Multilateral alternative

Last week, Annan urged the United States to take a more multilateral approach to combating the threat of armed extremists and to be more patient in building alliances if it wanted more support for activities in Iraq and elsewhere.

"Misunderstandings" have arisen between the Islamic world and the West and amid such acrimony the relevance and importance of the United Nations have been called into question, he said.

By targeting Islamist groups around the world, US President George Bush's war on terror has created tension with some Muslim countries despite assertions by Bush and his allies that the war is not directed against the religion of Islam.

Annan says Muslim and Western values are not at odds

Since September 11 2001, attacks on Muslim targets have included arson at an Islamic school in the Netherlands, assaults on Afghan men in Britain and the removal of Muslim women's veils in Belgium, and Muslims across Europe have said they feel unsafe.

Many of the United States' seven million Muslims said they felt discrimination against them increased after the September 11 attacks. A poll taken after September 2001 showed three quarters of US Muslims had experienced some form of bias or knew a Muslim who had.

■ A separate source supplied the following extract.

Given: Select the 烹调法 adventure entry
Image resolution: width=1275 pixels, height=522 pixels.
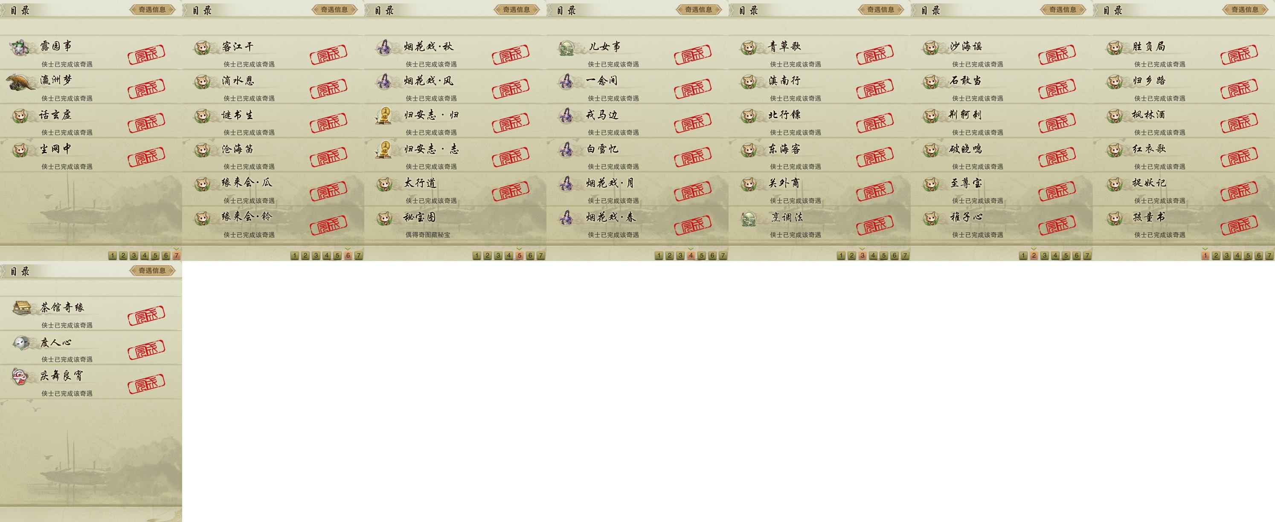Looking at the screenshot, I should pos(820,224).
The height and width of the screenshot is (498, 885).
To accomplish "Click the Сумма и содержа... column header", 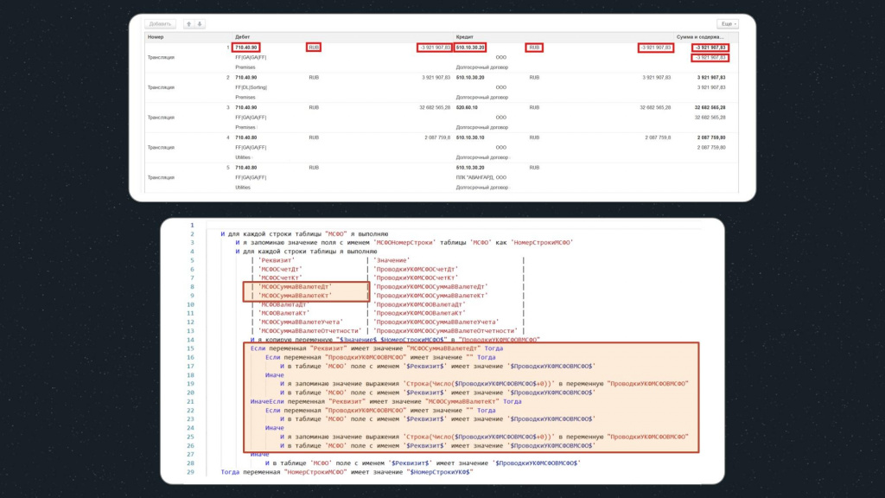I will pos(700,36).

A British survey last year showed that 69% of the country's 1.8 million Muslims felt excluded from mainstream life, while almost two-thirds said relations with non-Muslims had deteriorated since the September 11 attacks.

Members of Germany's three-million strong Muslim community said they felt increased suspicion of them, their schools and mosques after it emerged that Germany had been a haven for the al-Qaida plotters, several of whom had lived in Hamburg for years.

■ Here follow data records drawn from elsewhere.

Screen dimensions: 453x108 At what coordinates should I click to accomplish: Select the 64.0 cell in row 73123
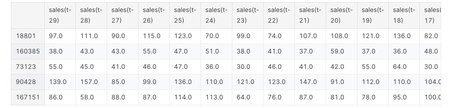tap(400, 67)
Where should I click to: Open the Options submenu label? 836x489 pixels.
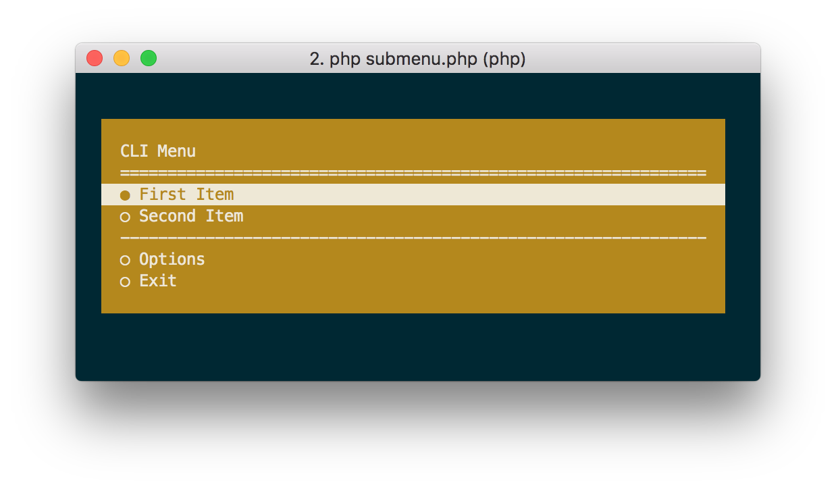172,259
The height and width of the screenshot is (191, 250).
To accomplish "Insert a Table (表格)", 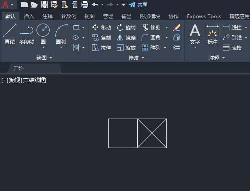I will coord(232,48).
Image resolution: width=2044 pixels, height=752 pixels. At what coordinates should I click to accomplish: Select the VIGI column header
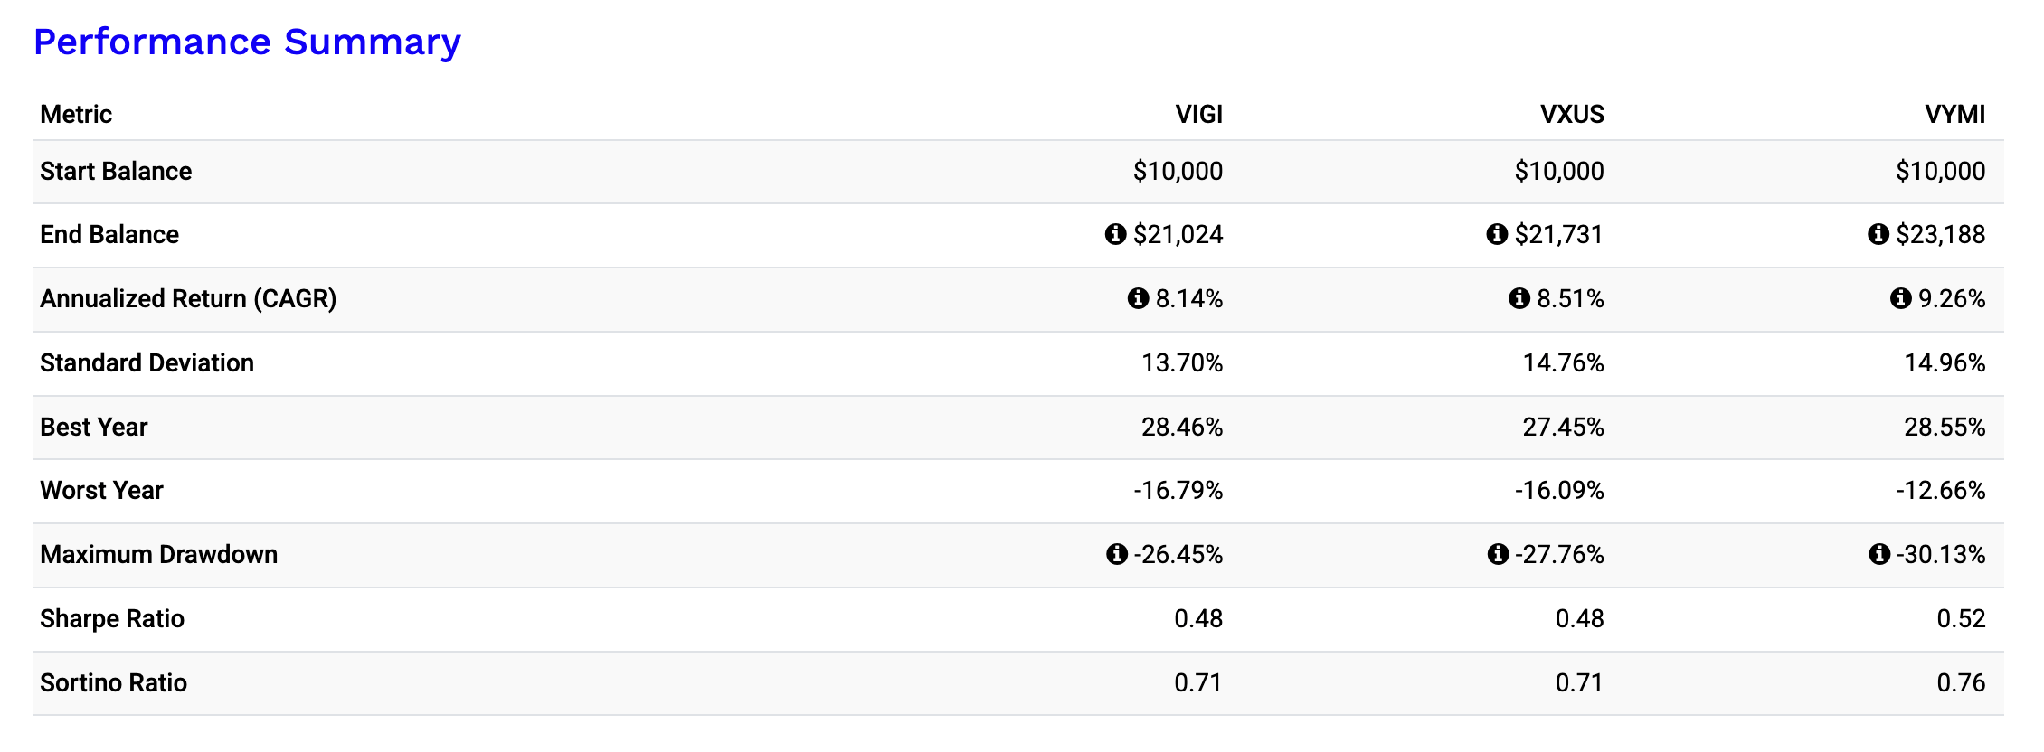point(1198,115)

A major survey published this week showed that more than one-quarter of Germans thought Muslims should not be allowed to move to Germany.

Optimism over Middle East

On Thursday Annan said he could detect a new mood for peace in the Middle East which he hoped would inspire Israeli and Palestinian leaders to return to the negotiating table.

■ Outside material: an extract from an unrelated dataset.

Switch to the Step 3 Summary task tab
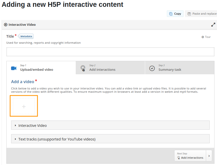The width and height of the screenshot is (217, 165). pyautogui.click(x=180, y=68)
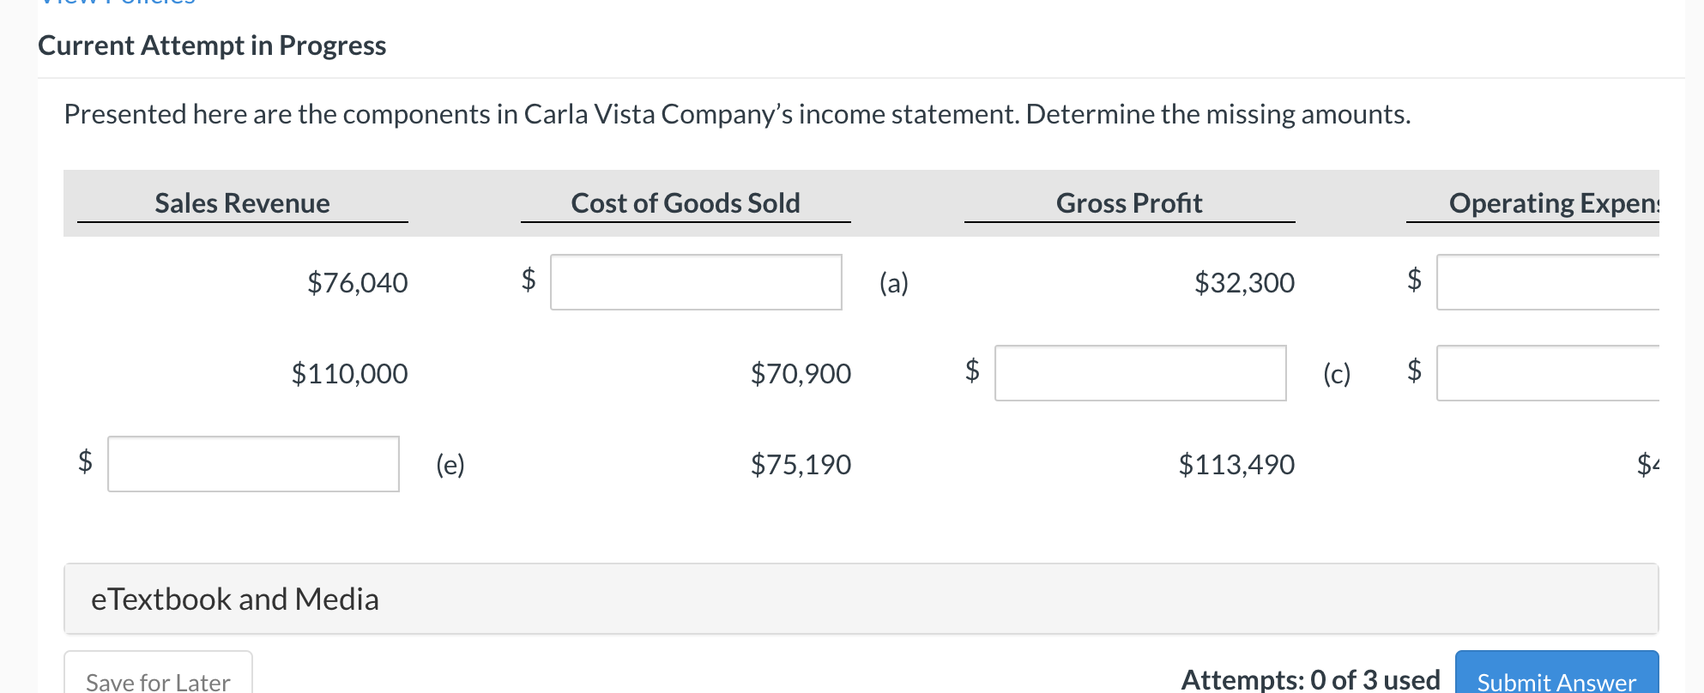Viewport: 1704px width, 693px height.
Task: Click the first row Operating Expenses input
Action: pyautogui.click(x=1570, y=281)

Annan (L) and Schroeder both back a peace plan 'in distress'

Speaking on a visit to Berlin, he admitted the so-called roadmap for peace was "in a lot of distress".

"Distress does not mean dead. We hope we can bring it back," he added.

Annan told a news conference after talks with Chancellor Gerhard Schroeder that there was "a new mood in the region", helped in part by the signing last week of an unofficial alternative peace plan.

That plan, known as the Geneva initiative, makes proposals to resolve some of the thorniest problems in the Palestinian-Israeli conflict. It has been widely criticised by both sides.

"This new dynamic, I hope, will inspire the leaders of both parties to take the necessary steps to get back to the negotiating table," Annan said.